Un mot sur la géographie, aussi, car elle est décisive aujourd'hui. La Lune se couche pendant l'éclipse partout en France, ce qui donne un avantage net à l'ouest du pays. À Brest, elle reste observable jusque vers 7 h 39. À Paris, elle se couche vers 7 h 09 alors que le Soleil se lève à 7 h 01. Plus vous êtes à l'est, plus la fenêtre se referme tôt. Si vous êtes en ville et que l'horizon est bouché, votre meilleure chance est donc maintenant, avant 6 h 12, pas après.
Et pour situer l'événement : cette éclipse est la quatrième d'une quasi-tétrade, après les totales du 14 mars 2025, du 7 septembre 2025 et du 3 mars 2026. Elle appartient au saros lunaire 138, dont elle est la 30e occurrence sur une série de 83. Son maximum se produit au zénith de la Rondônia, au Brésil, autour de 9 degrés de latitude sud et 63 degrés de longitude ouest. Elle est visible depuis les Amériques, l'Europe et l'Afrique, et totalement invisible depuis l'Asie et l'Océanie.
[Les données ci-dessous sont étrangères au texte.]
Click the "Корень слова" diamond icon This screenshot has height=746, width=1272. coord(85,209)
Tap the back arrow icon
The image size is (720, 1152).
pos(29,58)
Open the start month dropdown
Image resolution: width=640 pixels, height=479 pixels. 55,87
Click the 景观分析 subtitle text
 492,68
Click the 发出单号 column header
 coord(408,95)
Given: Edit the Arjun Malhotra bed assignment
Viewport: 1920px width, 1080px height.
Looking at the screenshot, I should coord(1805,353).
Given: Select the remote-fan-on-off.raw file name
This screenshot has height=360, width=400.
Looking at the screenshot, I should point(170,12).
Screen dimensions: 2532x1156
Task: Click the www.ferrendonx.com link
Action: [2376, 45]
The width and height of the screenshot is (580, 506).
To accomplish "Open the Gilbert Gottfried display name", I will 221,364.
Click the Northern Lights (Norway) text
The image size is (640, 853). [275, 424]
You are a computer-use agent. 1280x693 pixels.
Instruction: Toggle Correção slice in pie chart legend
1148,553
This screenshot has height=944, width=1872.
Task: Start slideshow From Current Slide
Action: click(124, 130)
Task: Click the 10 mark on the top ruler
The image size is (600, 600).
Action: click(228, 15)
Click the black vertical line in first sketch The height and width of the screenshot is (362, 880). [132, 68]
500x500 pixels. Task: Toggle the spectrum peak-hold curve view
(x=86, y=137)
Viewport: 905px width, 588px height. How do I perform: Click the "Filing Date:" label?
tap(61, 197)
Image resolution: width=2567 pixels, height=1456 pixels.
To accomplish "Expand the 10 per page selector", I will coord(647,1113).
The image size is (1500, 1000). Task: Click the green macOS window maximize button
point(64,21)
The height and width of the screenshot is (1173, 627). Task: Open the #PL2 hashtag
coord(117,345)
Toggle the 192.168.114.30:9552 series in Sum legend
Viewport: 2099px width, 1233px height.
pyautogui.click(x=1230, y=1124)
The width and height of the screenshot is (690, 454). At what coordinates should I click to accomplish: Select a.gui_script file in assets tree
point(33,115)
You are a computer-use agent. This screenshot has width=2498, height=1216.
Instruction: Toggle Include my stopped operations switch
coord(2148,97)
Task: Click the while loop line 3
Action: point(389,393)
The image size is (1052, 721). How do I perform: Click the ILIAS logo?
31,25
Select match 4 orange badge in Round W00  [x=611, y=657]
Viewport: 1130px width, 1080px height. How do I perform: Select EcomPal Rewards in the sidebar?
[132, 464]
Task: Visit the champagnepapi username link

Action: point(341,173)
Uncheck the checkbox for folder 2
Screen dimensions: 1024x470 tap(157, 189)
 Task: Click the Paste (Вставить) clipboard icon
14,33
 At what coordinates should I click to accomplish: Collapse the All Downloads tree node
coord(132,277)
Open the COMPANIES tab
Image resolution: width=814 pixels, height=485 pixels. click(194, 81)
Le résumé, si vous êtes déjà dehors
Vous n'avez pas besoin d'un ciel noir, vous avez besoin d'un trou dans le paysage. Ne cherchez pas à fuir la ville, cherchez à voir par-dessus. Éliminez les sources lumineuses de votre champ de vision, gagnez de la hauteur, orientez-vous à l'ouest-sud-ouest, et acceptez que la fenêtre se referme d'elle-même : à Paris, la Lune passe sous l'horizon vers 7 h 09, huit minutes après le lever du Soleil, et personne en France ne verra la fin de la phase partielle prévue à 7 h 52.
Le plus beau moment n'est d'ailleurs pas forcément le maximum. Entre maintenant et 6 h 12, la Lune descend et le ciel s'éclaircit en même temps, ce qui fait travailler le contraste dans le mauvais sens. Beaucoup d'observateurs trouvent la morsure franche de l'ombre plus impressionnante que le liseré final. Alors ne réservez pas votre attention pour 6 h 12 : regardez maintenant, et souvent.